#### What is required
Every line of the listing below should be written out exactly.

------------------------------------------------------------------------

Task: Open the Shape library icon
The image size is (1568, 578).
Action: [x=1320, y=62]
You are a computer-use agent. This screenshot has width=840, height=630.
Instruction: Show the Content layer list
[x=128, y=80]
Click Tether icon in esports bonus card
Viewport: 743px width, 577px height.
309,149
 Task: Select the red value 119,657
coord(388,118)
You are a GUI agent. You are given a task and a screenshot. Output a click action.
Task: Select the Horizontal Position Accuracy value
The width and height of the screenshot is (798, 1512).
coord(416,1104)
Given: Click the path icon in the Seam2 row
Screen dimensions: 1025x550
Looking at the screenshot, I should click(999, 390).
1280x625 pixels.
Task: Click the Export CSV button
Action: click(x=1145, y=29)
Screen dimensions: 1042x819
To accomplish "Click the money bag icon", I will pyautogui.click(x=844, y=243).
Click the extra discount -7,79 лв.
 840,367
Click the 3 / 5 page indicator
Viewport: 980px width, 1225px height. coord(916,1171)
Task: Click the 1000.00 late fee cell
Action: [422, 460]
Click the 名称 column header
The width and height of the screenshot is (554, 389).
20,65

------------------------------------------------------------------------

#### Completed exercise
Task: Open the Shape library icon
The image size is (1568, 578).
Action: [x=1320, y=62]
You are a computer-use agent. This screenshot has width=840, height=630.
Instruction: Show the Content layer list
[x=128, y=80]
Click Tether icon in esports bonus card
Viewport: 743px width, 577px height.
309,149
 Task: Select the red value 119,657
coord(388,118)
You are a GUI agent. You are given a task and a screenshot. Output a click action.
Task: Select the Horizontal Position Accuracy value
The width and height of the screenshot is (798, 1512).
coord(416,1104)
Given: Click the path icon in the Seam2 row
Screen dimensions: 1025x550
Looking at the screenshot, I should click(999, 390).
1280x625 pixels.
Task: Click the Export CSV button
Action: click(x=1145, y=29)
Screen dimensions: 1042x819
To accomplish "Click the money bag icon", I will pyautogui.click(x=844, y=243).
Click the extra discount -7,79 лв.
 840,367
Click the 3 / 5 page indicator
Viewport: 980px width, 1225px height. coord(916,1171)
Task: Click the 1000.00 late fee cell
Action: [422, 460]
Click the 名称 column header
The width and height of the screenshot is (554, 389).
20,65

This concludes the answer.